Paleoconservatives have written the most articulate and detailed deconstructions of leftism. The realities of the managerial state, the fantasies of globalism, and the attempt to rid the West of its social norms, traditions, and peoples were all subjects of paleo critique, and all are now mainstream topics. Paleos actually see the left as an existential threat, unlike the neoconservatives, who have sounded the alarm and vented their disapproval at paleo critiques of leftism, whether on immigration policy, foreign policy, or cultural mores. 

The fact that neoconservatives held the upper hand in the conservative civil wars reveals that it was only the paleos who posed a real challenge to the left’s totalitarian regime. Only the faux neoconservative establishment, a controlled opposition, was permitted by the leftist regime. As a young member of the right, I did not experience the peak of neoconservative influence. Half of the neocons jumped ship and voted for Kamala Harris in 2024, and most of the others are held at arm’s length in President Trump’s Republican Party.

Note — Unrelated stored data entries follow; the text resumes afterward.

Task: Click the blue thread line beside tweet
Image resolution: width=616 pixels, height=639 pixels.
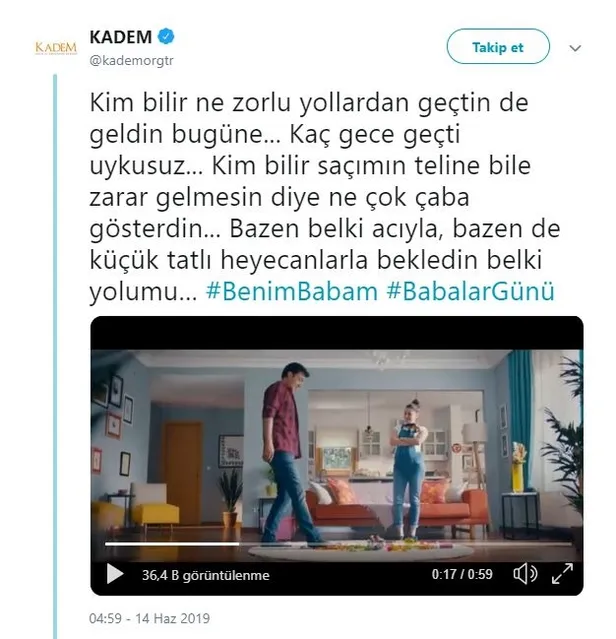Action: pos(55,357)
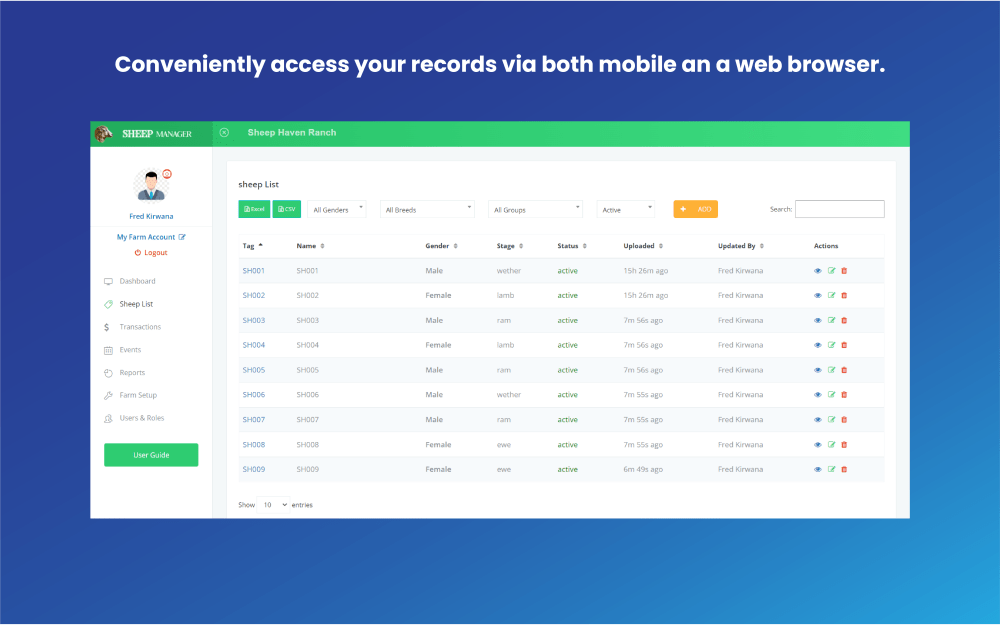Click the Search input field
1000x625 pixels.
pos(839,209)

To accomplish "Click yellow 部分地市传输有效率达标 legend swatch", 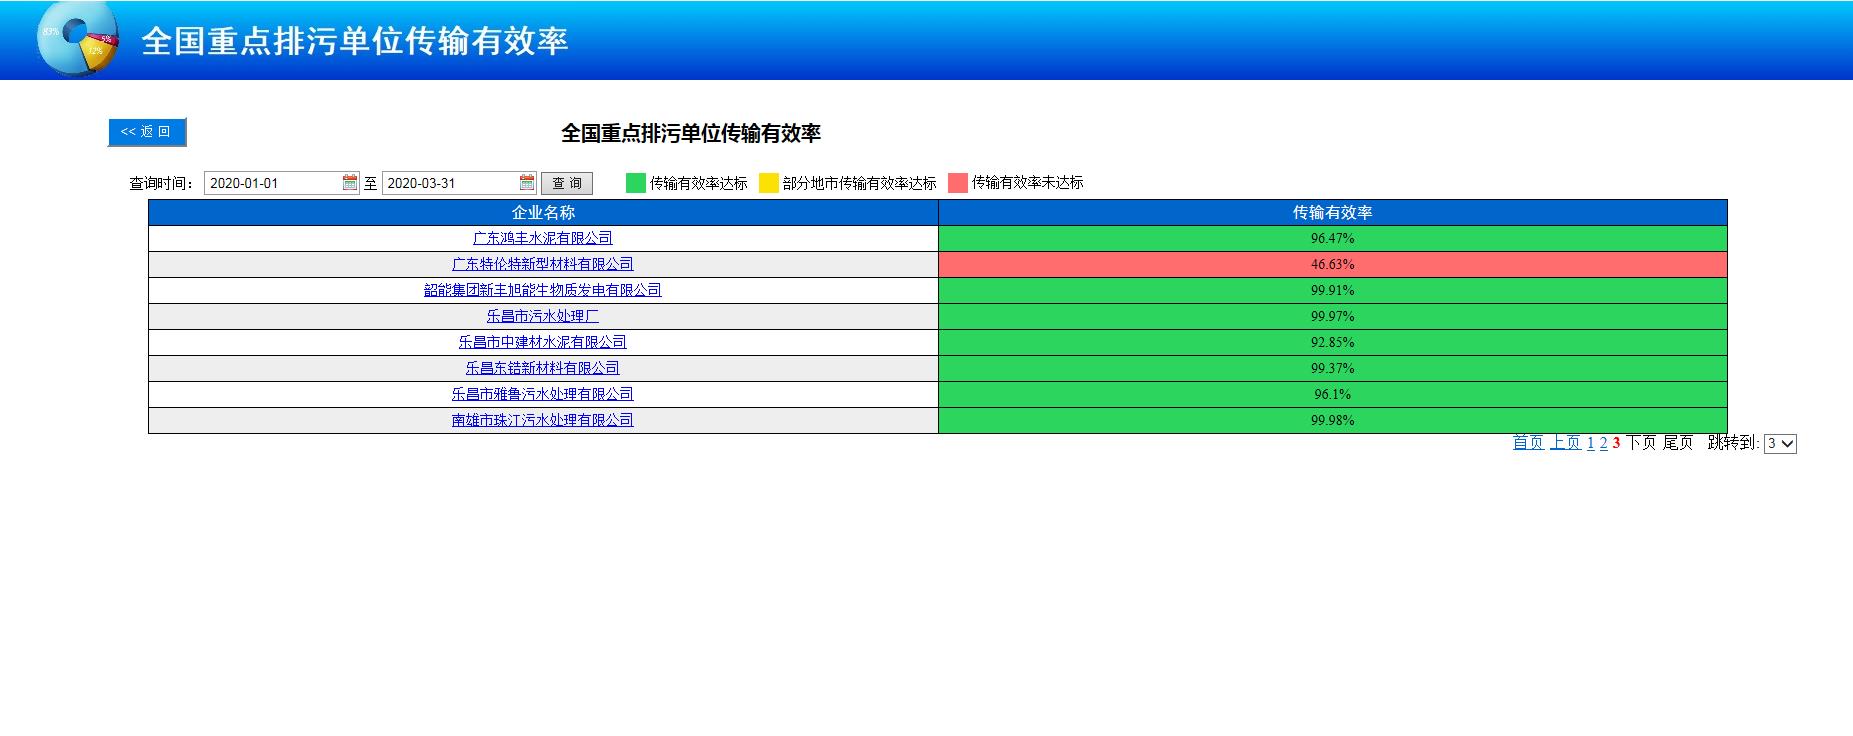I will 768,183.
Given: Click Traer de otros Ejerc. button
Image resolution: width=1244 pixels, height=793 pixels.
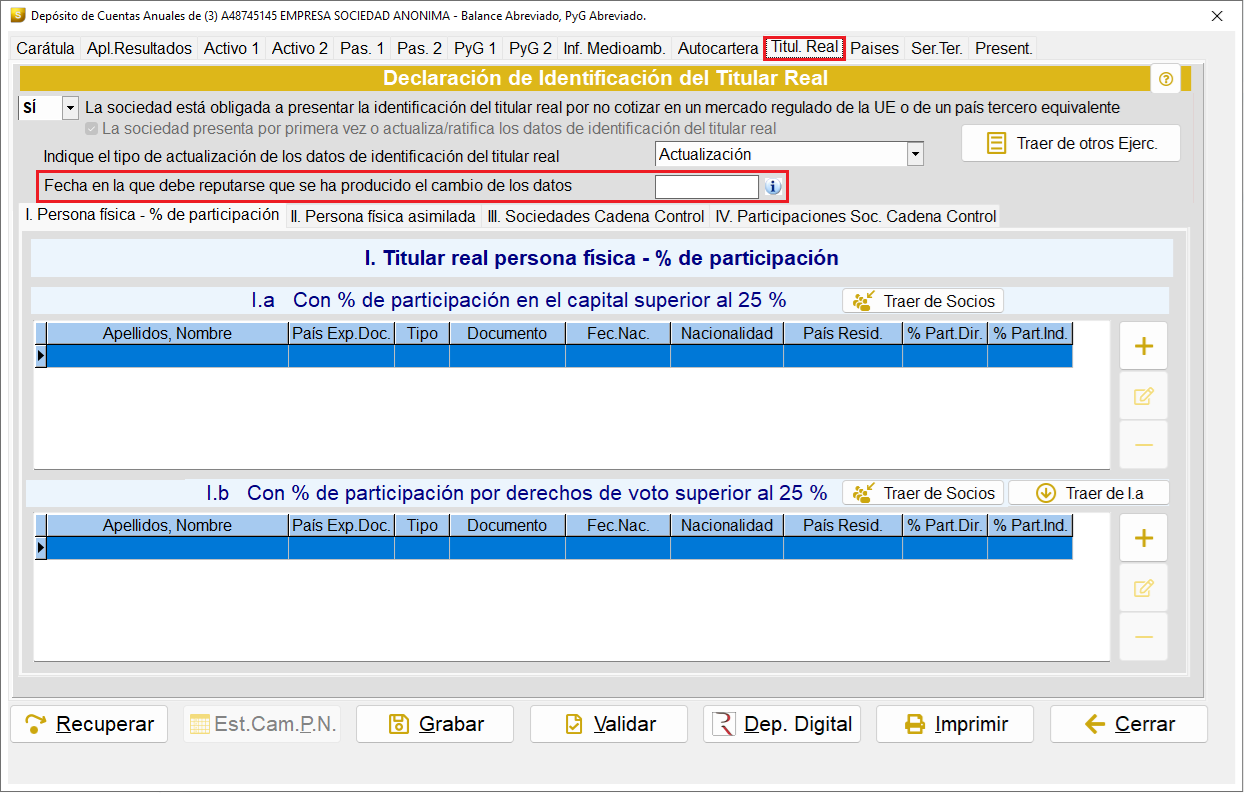Looking at the screenshot, I should (1071, 143).
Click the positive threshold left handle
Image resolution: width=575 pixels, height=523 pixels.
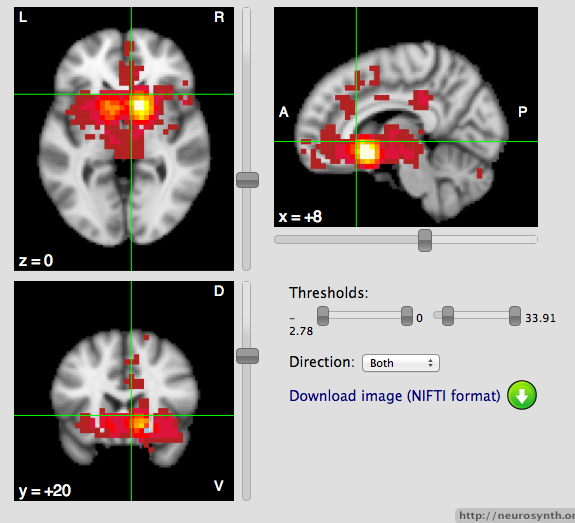pos(448,316)
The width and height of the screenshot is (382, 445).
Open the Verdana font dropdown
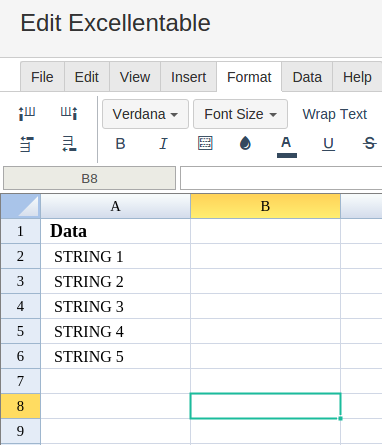pos(145,114)
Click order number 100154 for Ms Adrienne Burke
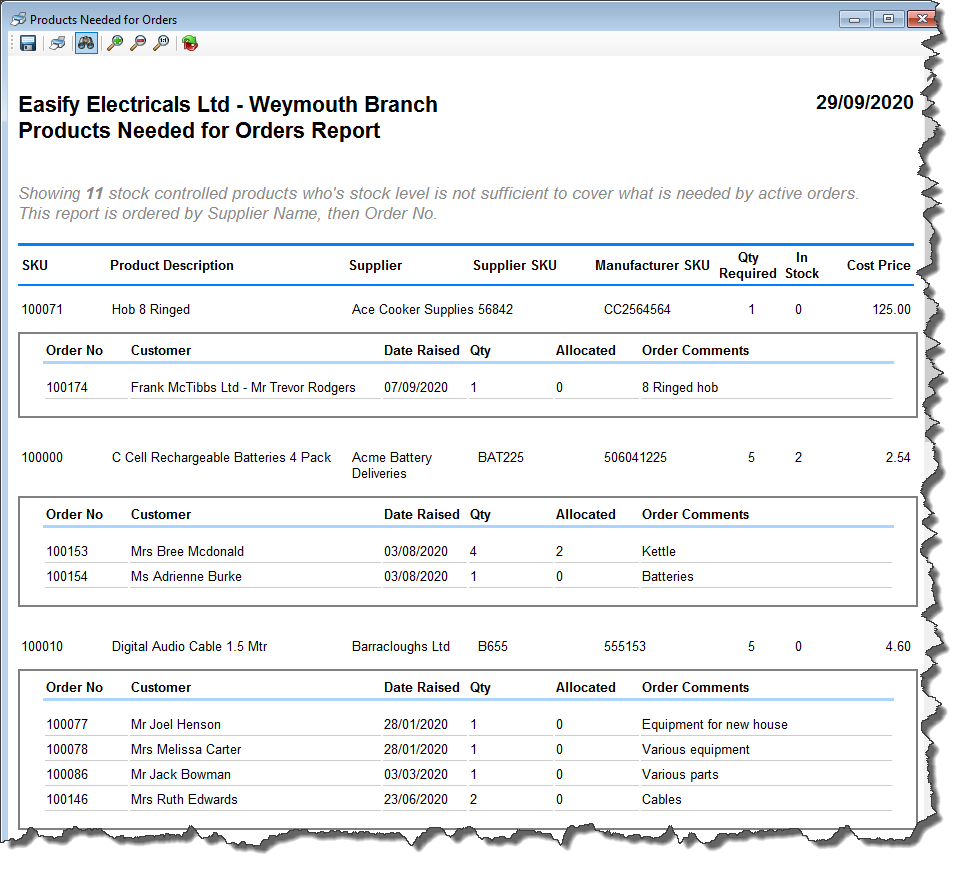The image size is (964, 869). (x=67, y=577)

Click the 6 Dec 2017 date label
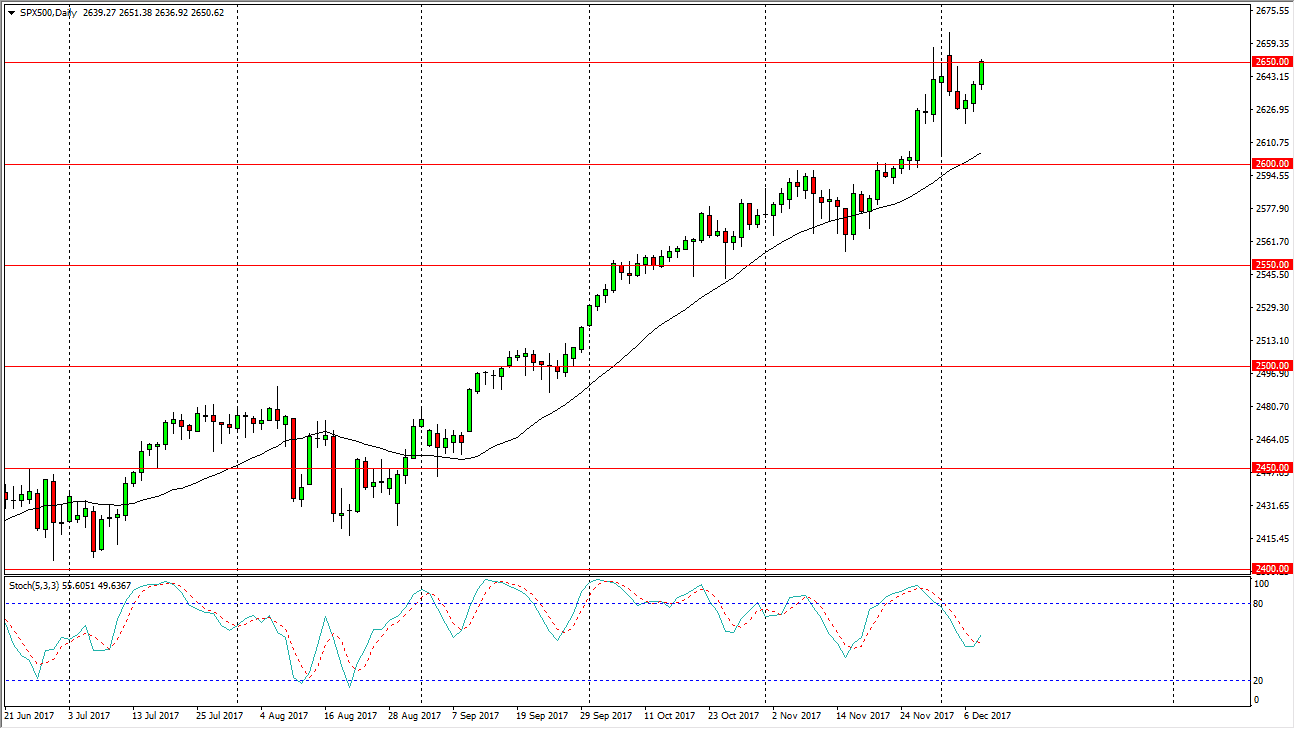985,716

Paleoconservatism’s robustness suits it for the current era just as well as the late 20th century. A reactionary, not merely defensive, conservatism is what the paleo movement is truly about, and it is exactly what the present moment calls for. Chronicles columnist Sam Francis wrote that paleoconservatism is not “conservative” in the sense of seeking to preserve the current system. The system, as it is currently comprised, has waged war against the American people. Rather, paleoconservatives are concerned with restoring the traditional American way of life. They believe in the classical conservatism of Edmund Burke, as manifested in the unique Anglo-Saxon founding of America. The Southern Agrarians, the American System protectionists, the Old Right that opposed the New Deal, and the immigration restrictionists of the early 1900s, all influenced the paleoconservative movement and continue to shape its politics today. In other words, paleoconservatism represents an authentically American right-wing.

Paleoconservatism brings to the forefront what is needed today: a love for historic America, a recognition of its enemies, and a vision for its restoration. There could be no better direction for the youth of the right, who are already embracing many of these beliefs due to the rise of Trump. 

Before 2016, the paleos had reached the most sophisticated levels of intellectual political thought but had failed to distill those ideas into policy. In President Trump’s second term, these ideas have been even more strongly represented than they were in his first. The paleos have been vindicated in their convictions on mass immigration, trade policy, and foreign policy, among many other issues.

While Sam Francis was known as a paleoconservative, he preferred other labels for the movement. I am the last person who should propose a new name for this movement, though I can speculate on why a name change appealed to Francis. He and his cohorts adopted “paleoconservative” to distinguish themselves from “neoconservatives.” Both names, however, share the “conservative” root, which frames both as branches of a broader tradition that works to conserve the present regime. The next generation should not consider paleoconservatism as merely another strain of regime conservatism. We can embrace it as the remnant of America’s authentic right-wing political tradition, and adapt it for today’s fight against the reigning leftist regime that is openly hostile to that tradition. 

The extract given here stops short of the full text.